Taking part in the Ann Dee Ellis 8-Minute Memoir Writing Challenge. This is Day Forty-Eight.
I’m still embarrassed by the red flannel cap I wore that Christmas. Do you have anything from your long-ago past that still makes your cheeks sting with chagrin? I don’t know how old I was, maybe ten? But I’d read Little Women and was enamored of the fashions and traditions of the idealized past, and I had started trying to sleep in flannel nightgown and sleeping cap–the kind you would see in Coca-Cola ads depicting sleepy-eyed children and Santa Claus. Nevermind that I lived in California, and a flannel nightgown and cap were not only absurd on their own, but particularly so when “winter” meant cooling to 72 degree December days.

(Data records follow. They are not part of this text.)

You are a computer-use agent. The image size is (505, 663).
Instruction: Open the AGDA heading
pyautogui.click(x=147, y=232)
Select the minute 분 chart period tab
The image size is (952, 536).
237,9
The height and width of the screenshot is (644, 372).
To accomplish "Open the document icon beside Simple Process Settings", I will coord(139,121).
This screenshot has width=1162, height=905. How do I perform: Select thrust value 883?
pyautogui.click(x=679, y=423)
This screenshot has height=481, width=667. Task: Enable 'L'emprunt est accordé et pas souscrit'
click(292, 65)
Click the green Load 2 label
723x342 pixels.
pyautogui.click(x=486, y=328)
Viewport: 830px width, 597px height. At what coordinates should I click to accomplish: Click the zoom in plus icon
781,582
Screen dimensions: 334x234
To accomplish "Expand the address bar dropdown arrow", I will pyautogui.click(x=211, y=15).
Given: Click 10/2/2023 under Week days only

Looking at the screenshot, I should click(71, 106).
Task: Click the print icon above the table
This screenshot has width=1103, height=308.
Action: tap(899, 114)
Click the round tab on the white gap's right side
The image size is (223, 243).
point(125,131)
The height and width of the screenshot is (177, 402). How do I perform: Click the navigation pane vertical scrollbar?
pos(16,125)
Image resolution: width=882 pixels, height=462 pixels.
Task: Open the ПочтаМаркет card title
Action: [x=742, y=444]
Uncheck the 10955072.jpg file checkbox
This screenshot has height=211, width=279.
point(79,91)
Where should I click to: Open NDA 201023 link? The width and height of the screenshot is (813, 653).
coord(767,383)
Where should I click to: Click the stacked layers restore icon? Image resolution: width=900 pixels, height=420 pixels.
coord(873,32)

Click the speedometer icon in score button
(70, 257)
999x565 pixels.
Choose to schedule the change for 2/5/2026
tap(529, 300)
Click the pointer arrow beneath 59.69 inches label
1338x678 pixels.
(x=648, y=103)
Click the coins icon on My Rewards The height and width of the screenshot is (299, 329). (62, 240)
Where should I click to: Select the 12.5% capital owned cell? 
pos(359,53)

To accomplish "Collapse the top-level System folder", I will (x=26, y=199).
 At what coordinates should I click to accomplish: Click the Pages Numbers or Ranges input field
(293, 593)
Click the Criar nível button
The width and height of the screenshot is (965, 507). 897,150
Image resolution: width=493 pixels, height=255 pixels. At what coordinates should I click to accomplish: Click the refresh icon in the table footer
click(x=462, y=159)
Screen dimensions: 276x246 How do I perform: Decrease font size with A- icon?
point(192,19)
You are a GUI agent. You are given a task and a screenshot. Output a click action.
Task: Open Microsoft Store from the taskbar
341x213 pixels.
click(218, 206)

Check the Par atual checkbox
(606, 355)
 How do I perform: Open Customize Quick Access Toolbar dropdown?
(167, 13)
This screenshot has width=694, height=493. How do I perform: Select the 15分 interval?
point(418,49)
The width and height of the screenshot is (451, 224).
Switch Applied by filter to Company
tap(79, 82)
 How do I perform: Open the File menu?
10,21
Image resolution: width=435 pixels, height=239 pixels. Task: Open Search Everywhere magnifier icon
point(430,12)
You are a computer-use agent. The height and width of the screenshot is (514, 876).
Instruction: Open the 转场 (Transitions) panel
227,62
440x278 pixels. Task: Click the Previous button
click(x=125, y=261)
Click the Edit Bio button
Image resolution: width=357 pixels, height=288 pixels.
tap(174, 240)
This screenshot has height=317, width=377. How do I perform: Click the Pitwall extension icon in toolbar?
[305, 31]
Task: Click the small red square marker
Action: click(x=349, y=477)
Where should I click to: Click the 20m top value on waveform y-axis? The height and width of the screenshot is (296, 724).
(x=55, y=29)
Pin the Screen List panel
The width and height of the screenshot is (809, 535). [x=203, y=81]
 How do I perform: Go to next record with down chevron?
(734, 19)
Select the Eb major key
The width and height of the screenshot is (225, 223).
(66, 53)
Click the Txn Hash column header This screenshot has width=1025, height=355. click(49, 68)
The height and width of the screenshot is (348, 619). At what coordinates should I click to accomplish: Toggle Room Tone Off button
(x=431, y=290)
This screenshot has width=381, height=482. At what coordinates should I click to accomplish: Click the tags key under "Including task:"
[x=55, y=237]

I was a weird kid. Dreamy. Lost in my books. My books were my world, and I wanted to live there. So sometimes I tried. I wish it had stopped with that ridiculous lace-trimmed flannel cap, but it didn’t. I tried to make a corset from wire-hangers and duct tape after I read Gone with the Wind. I tried to dry plums in the sun on top of the chicken coop after I found Steinbeck. I imagined myself Fern, lecturing my father and his friends on the morality of killing a pig to eat.
So that Christmas, in my red flannel while the rest of my family was comfortable in shorts, I opened the last big package. It was a pair of roller skates. They were beautiful white leather with smooth nylon wheels that whispered on hidden ball-bearings, and giant purple pom-poms covered the un-marred toes. I gazed into the box, so happy, imagining myself gliding over the fresh patio my dad had poured in the backyard.
Then I remembered the stupid hat, and tore it off. One couldn’t wear a Victorian sleeping cap and possess the finest roller-skates on the west coast. Worlds collided, and modernity won.
I was a weird kid. But I roller skated the wheels off of those suckers, and I’ve never worn a sleeping cap again.